Peu d’écrivains parviennent à alterner en toute élégance récits de tranchées et intrigues policières : le romancier belge Xavier Hanotte en fait partie. Le plus étonnant est qu’il passe d’un registre à l’autre sans forcer le trait ni retourner sa veste, semblant tout simplement changer de main : la main gauche pour le polar (genre où la maladresse a en général vite tendance à passer pour de l’humour), la droite pour le récit de guerre (qui pardonne beaucoup moins en matière d’invraisemblance historique). Cet écart de style fait le charme de ce recueil qui réconcilie en outre, sur un plan formel cette fois, les nouvelles et les romans brefs (ou novelette) qui le composent. Autant de pièces et de commandes indépendantes qui n’étaient pas destinées à constituer ce patchwork mais qui, comme le rappelle l’auteur en fin de lecture, s’ajustaient si bien les unes aux autres qu’elles sont venues former après coup une sorte de trilogie temporelle. Placé en ouverture de la première session des « Temps enfuis », le bref récit éponyme, « L’architecte du désastre » (inspiré d’un fait historique), surprend par sa maîtrise des ambiances et des silences. Un ex-architecte devenu officier de la Wehrmacht s’y retrouve missionné pour dynamiter un mémorial belge trop gênant pour les nazis. Derrière l’absurdité de la tâche, rehaussée par un humour sec et pince-sans-rire qui désamorce le culte de la hiérarchie militaire, perce la nostalgie lancinante de l’amour perdu.

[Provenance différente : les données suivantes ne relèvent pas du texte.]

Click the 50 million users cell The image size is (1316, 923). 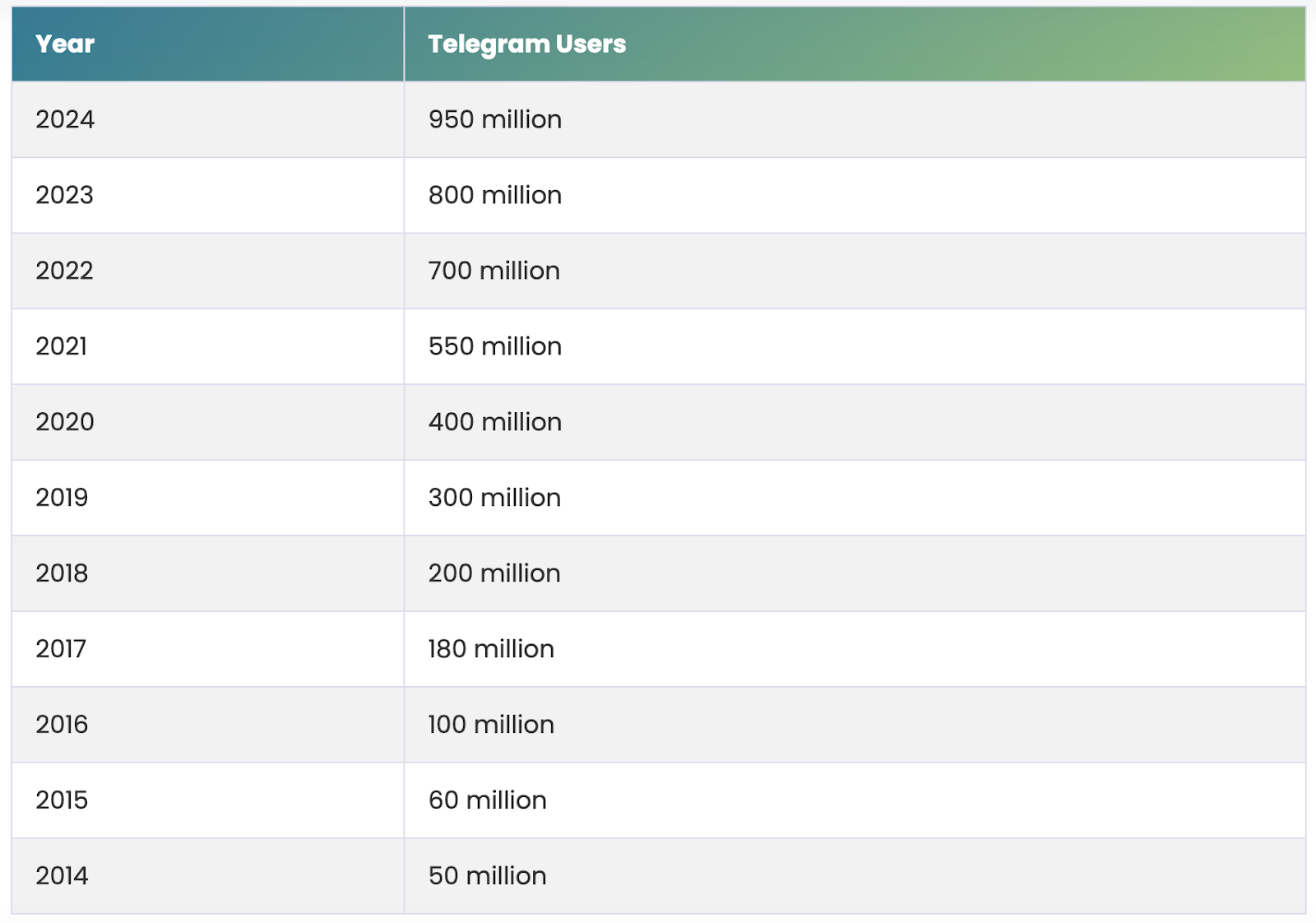tap(487, 876)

Côté polar comme côté bataillons, il faut dire que l’auteur n’est pas un novice. Dans Derrière la colline, où Hanotte explorait la confusion identitaire d’un survivant de la Première Guerre Mondiale confondu avec l’un de ses compatriotes, le spleen amoureux faisait déjà office de carburant narratif. Deux ans plus tard, sous les mêmes auspices guerriers, le romancier récidivait avec Les Lieux communs, une belle plongée dans les couches inférieures de la mémoire qui offrait aussi son lot de chant désespéré. Ce nouveau recueil ajoute donc quelques pierres à un édifice romanesque déjà bien compact. La surprise, c’est qu’il marque le retour de l’inspecteur Barthélemy Dussert, double fictif de l’auteur, dont la silhouette taciturne resurgit au détour d’une saynète nocturne qui tourne mal. Lui aussi traînait déjà cette même nostalgie dans les deux principales constructions policières de Xavier Hanotte, Manière noire et De secrètes injustices. D’autres nouvelles, parues à l’origine dans des recueils collectifs, s’avèrent plus mineures (« Sauce chasseur ») mais rarement dénuées d’intérêt. Toutes sont traversées par une fascination pour la sensibilité architecturale, les cimetières militaires (« Près des fleuves de Babylone ») ou les réminiscences d’enfance. L’exception ? Un texte tiré d’un recueil de traductions qu’il a consacré au poète anglais Wilfred Owen (1893-1918) et qui, si l’on s’y réfère, nous apprend que Hanotte l’a réalisé « avec la collaboration de Barthélemy Dussert »… Encore lui. Déjà traducteur des néerlandais Hubert Lampo, Ward Ruyslinck et Gilbert Grauws, le polyglotte Hanotte planche d’ailleurs sur la création d’une Maison Wilfried Owen en Belgique. Si c’est Barthélemy Dussert qui fait un jour les visites guidées, prévenez-nous. Il y aura de quoi s’inquiéter.